This is what economist Claudio Katz said in his intervention during the recent Continental Assembly of Social Movements towards ALBA held in Guararema, Sao Paulo, Brazil, in mid May.

Katz is from Argentina and he started his presentation making reference to the fact that the continent suffered a significantly lower impact of the crisis or what he referred to as the “global earthquake” whose epicenter were European and US economies.
Nowadays, we are being witnesses of a “valuation of exports of the region” which has allowed to implement “aid policies” although he expressed “we don´t know how long it will last”, since this scenario can “be abruptly modified”.

The center of Latin American economy is the “agroexport of new and more specialized products integrated to the global market which leads to the displacement of peasants from their lands and the concentration of rural ownership”, said Katz.
In this way, he highlighted a matrix of “extractivism” whose main expression is mining, and “industrial sweatshops schemes” which “increasingly separate Latin America with the industrialization of Asian countries”.

Tourism and its increasing influence on economies and remittances as a symbol of forced migration suffered by our unemployed population "also occupy a significant place today”, he said.

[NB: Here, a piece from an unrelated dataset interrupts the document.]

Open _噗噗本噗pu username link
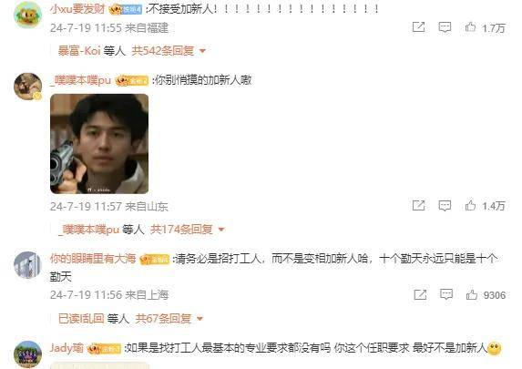This screenshot has width=522, height=369. [80, 80]
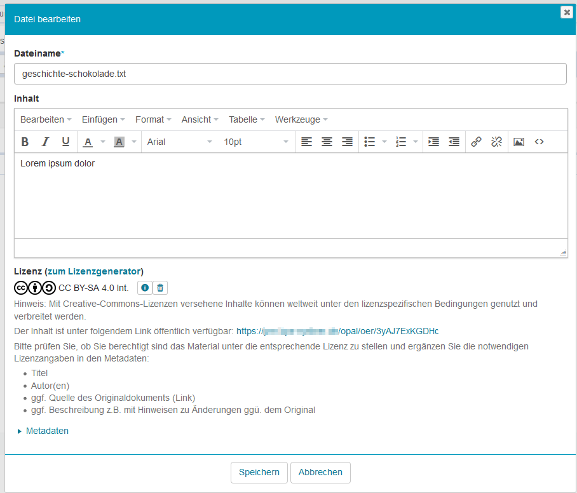577x493 pixels.
Task: Expand the Metadaten section
Action: (x=46, y=431)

“Let´s be honest: the Latin American economy maintains its old peripheral or semiperipheral insertion in the international division of work”, said Katz on the first day of debates at the National Florestan Fernandez School, which is made possible by very fragile structures that worsen informality or the precarization of employment.
In Katz´s opinion, “the new image of the World Bank of Latin America as a paradise for the middle class to rise is completely false” since it ignores the persistent inequality through “distorted estimations”.

On the contrary, we can see how the old national bourgeoisies are turning into new local bourgeoisies more associated to foreign capital, richer, with benefits of the new groups of transnational companies and which “continue to use states as instruments for their businesses” through privatizations and regulations.

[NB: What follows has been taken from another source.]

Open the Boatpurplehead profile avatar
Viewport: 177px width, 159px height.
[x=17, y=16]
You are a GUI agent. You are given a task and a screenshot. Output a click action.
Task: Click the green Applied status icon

Katz also pointed out that contrary to the supposed “lack of interest” of the US on Latin America and the Caribbean, we can observe that Washington is “adamant in dominating our region again” through “structural dominance via free trade bilateral agreements and a new Alliance of the Pacific”.

Katz talked about two responses to this: on the one side the submission for instance by Mexico and on the other, a second type of reaction that aims to certain degree of autonomy and that is identified with experiences such as Unasur or Mercosur.
But he also makes reference to the fact that this is a “limited autonomy” which in the case of Brazil includes an “hegemonic coordination” with the US.

With reference to this, Katz said that economic measures are necessary to break with the continuity of the model and highlighted that this is the moment to implement them, putting ALBA countries at the first level of responsibility. “This is the moment to provide these answers and follow this path, to act in a strong way to protect our economies and our peoples”.

The measures required “now” to advance on regional integration and protect the populations from the global crisis “are there, but are not applied or developed”, he regretted. Some of them exist only in formal terms, such as the case of a common currency for trade (Sucre) or the Bank of the South. He also said that we need effective measures to control currencies and a nationalization of the financial systems in Latin American countries.

There are reserves amounting to 574 billion dollars in the continent today, said Katz. And if an integrator, productive and social project is not implemented, they will end up supporting the financial system of the central countries, the same system that has subjected the region through foreign debts.

"We can do so because ours is not a circumstantial project, we have a project and aspire to socialism, to a society where equality, democracy prevail and from there we can discuss, debate with all the fantasies that exist around the humanization of capitalism", he concluded.